• [Tareas]
A. Sustituye "historia" por "vida" y transcribe el texto sobre el acto de fe entre "o El hombre" y "autodeterminación de su ser.", ambos incluidos.
B. Indica si cada una de estas afirmaciones concuerda con el texto sobre el acto de fe. Responde sí o no y cita literalmente las palabras del texto que lo deciden.
(i) El Concilio de Orange se refiere a una iluminación e inspiración del Espíritu.
(ii) Según el texto, la iniciativa en el acto de fe corresponde al hombre.
(iii) La unidad fundamental del hombre puede descomponerse en partes sin daño alguno.

##### Texto proporcionado #####

3. Gracia y libertad en el acto de fe
La explicación de la fe como acto humano —inteligente y libre— y don gratuito de Dios pasa por los tres
pasos siguientes:
o El acto de fe es un acto plenamente humano porque es inteligente y libre. Ahora bien, la
racionalidad y la libertad del acto de fe se deben reconducir a la unidad fundamental originaria
del hombre. Ésta admite ser analizada por el pensamiento reflejo, pero no puede ser
descompuesta y separada en parte si no se quiere destruir al hombre.
o El hombre ha recibido la gracia de la llamada a la comunión con Dios, la cual se realiza en el
encuentro que tiene lugar en la fe. La realización de esa vocación y el acceso al encuentro con
Cristo tienen lugar en la historia, en el libre juego del acontecer histórico y de la
autodeterminación de su ser.
o En el itinerario hacia la fe, la llamada originaria del hombre al encuentro confiado con Dios —su
ser-para-la-fe—, necesita recibir la acción concreta de la gracia que actúa directamente
moviéndole al hombre al acto de fe, al reconocimiento y a la confesión de Jesucristo.

Por todo esto, el Concilio de Orange habla de una “iluminación e inspiración del Espíritu, que da a todos
suavidad en el consentir y creer a la verdad”1. Esta enseñanza es recogida y explicitada en los concilios de
Trento, Vaticano I y II. Todas estas enseñanzas bíblicas y magisteriales expresan que la iniciativa es de Dios,
quien primero obra e invita a creer. La respuesta del hombre es libre, pero va injertada en la iniciativa de Dios, y
está ya como comenzada en la atracción de la gracia.

1 La Sagrada Escritura atestigua esta acción de Dios sobre personas particulares a las que mueve hacia la fe,
y sirve de varios modos para expresarla. Es, en todo caso, acción interior de Dios sobre el alma. Dios
“revela” a los pequeños (Mt 11, 25), a Pedro (Mt 16, 17): “abre el corazón” de Lidia (Hch 16, 14); hace
brillar la luz en los corazones (2 Cor 4, 6); su acción es “unción” (2 Cor 1, 21-22), “atracción” (Jn 6, 44-45),
“testimonio” (1 Jn 5, 6).

##### Datos proporcionados #####

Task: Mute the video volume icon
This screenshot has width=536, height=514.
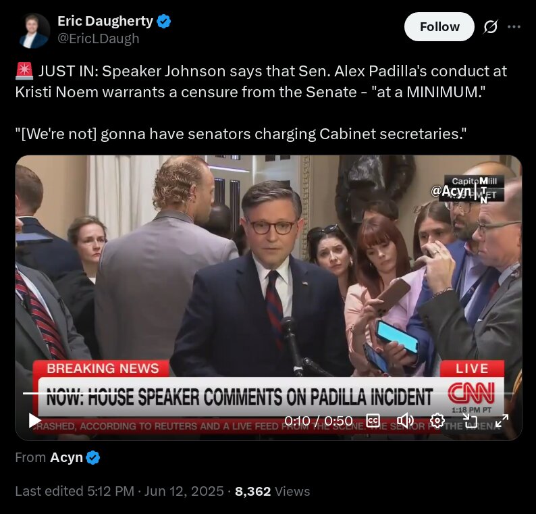Action: 405,421
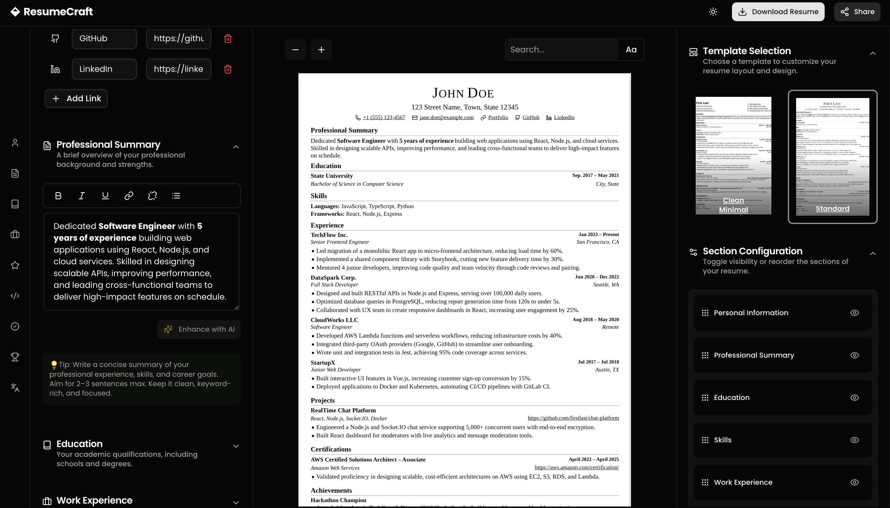Image resolution: width=890 pixels, height=508 pixels.
Task: Open the languages section in the sidebar
Action: (x=15, y=388)
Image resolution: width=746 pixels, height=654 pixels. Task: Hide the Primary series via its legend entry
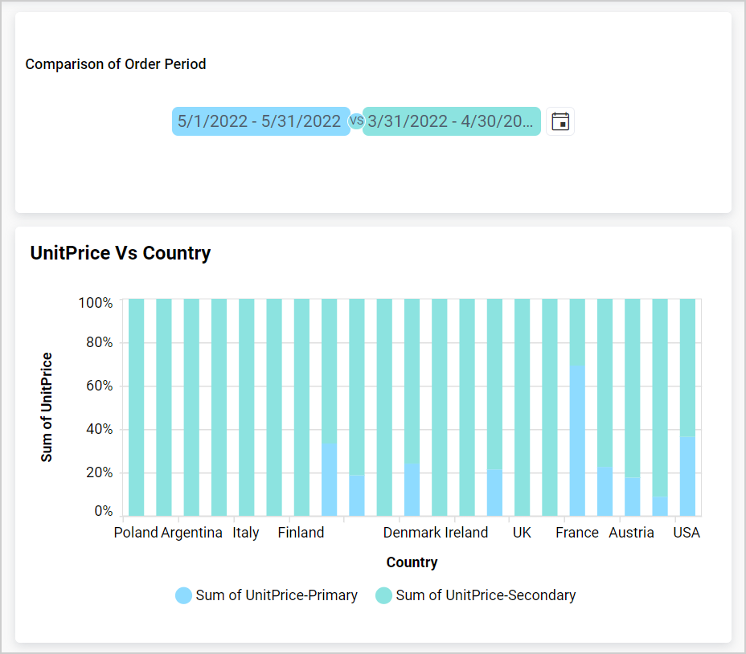point(266,595)
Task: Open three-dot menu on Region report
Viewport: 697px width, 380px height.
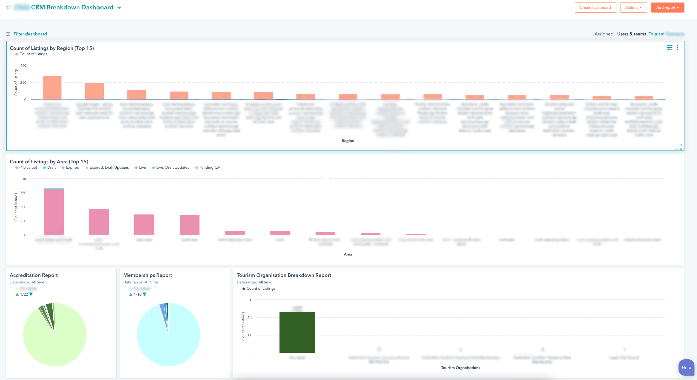Action: tap(678, 48)
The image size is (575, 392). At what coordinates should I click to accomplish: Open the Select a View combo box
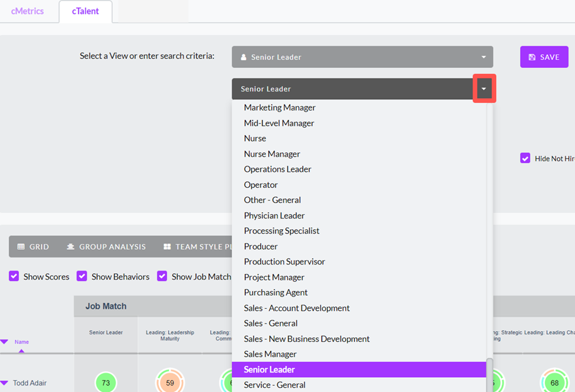tap(362, 57)
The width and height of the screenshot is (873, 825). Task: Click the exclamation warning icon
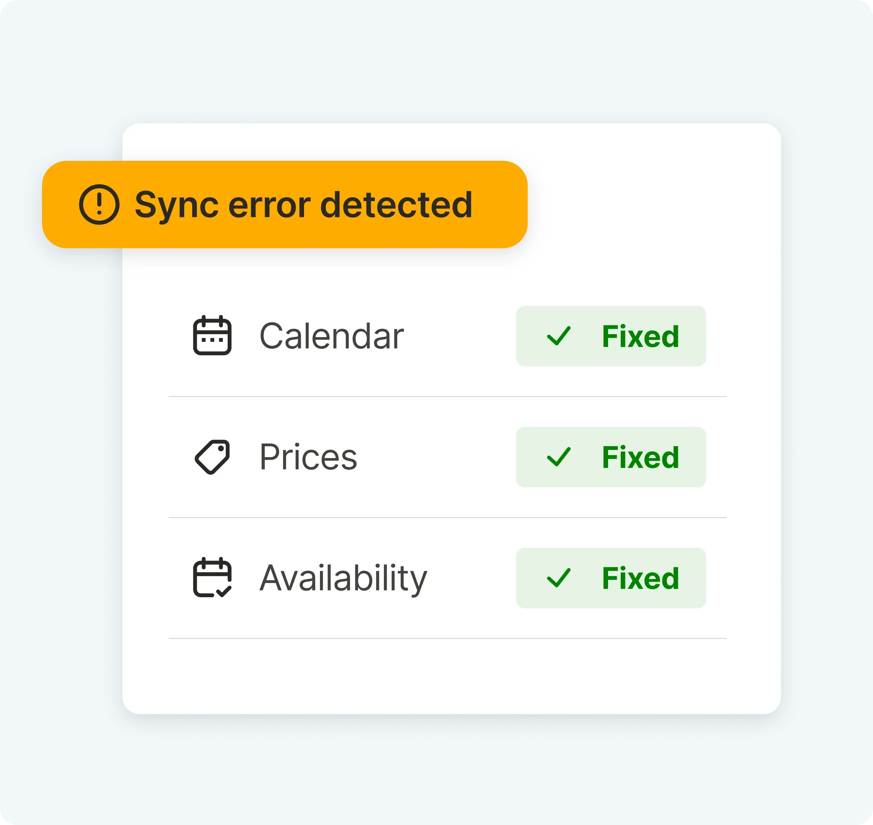99,204
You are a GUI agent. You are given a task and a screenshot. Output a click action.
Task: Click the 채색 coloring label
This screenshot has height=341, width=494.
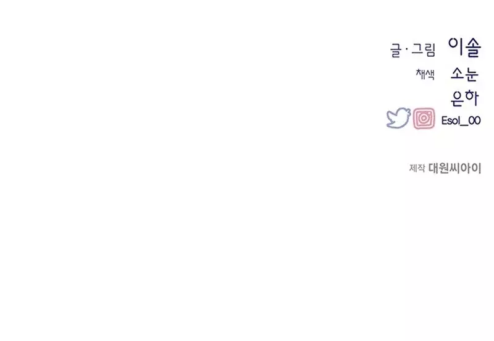click(x=425, y=74)
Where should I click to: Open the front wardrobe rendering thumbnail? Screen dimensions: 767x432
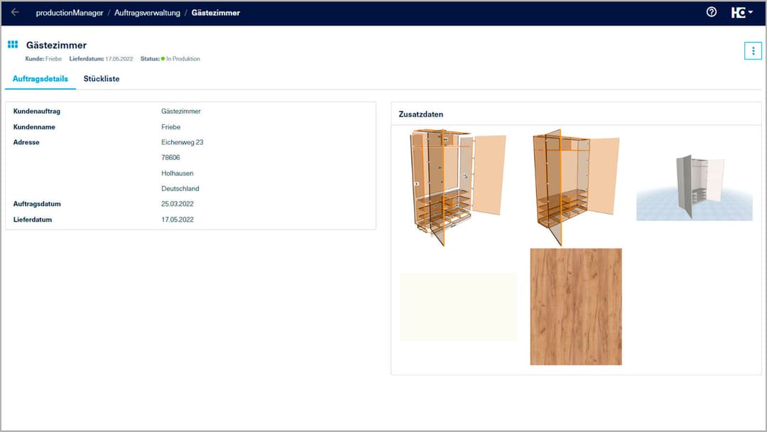455,182
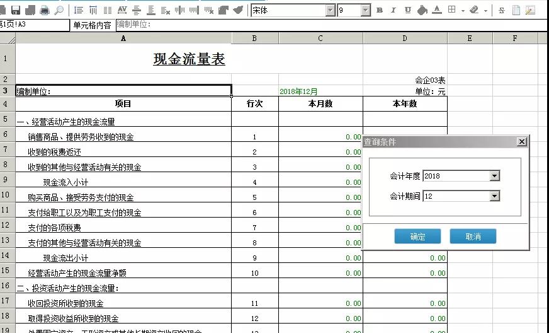This screenshot has height=333, width=549.
Task: Click the Print icon in toolbar
Action: click(x=45, y=10)
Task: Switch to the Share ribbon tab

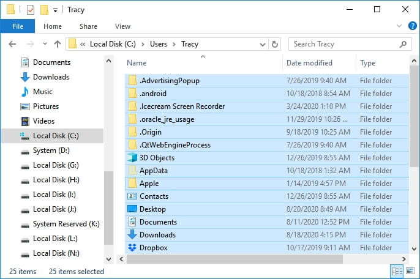Action: [88, 26]
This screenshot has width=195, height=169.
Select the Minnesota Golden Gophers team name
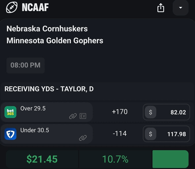coord(55,41)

#####

• [Respuestas]
A.
o El hombre ha recibido la gracia de la llamada a la comunión con Dios, la cual se realiza en el
encuentro que tiene lugar en la fe. La realización de esa vocación y el acceso al encuentro con
Cristo tienen lugar en la vida, en el libre juego del acontecer histórico y de la
autodeterminación de su ser.

B.
(i) Sí: «iluminación e inspiración del Espíritu, que da a todos suavidad en el consentir y creer a la verdad».
(ii) No: «la iniciativa es de Dios, quien primero obra e invita a creer».
(iii) No: «no puede ser descompuesta y separada en parte si no se quiere destruir al hombre».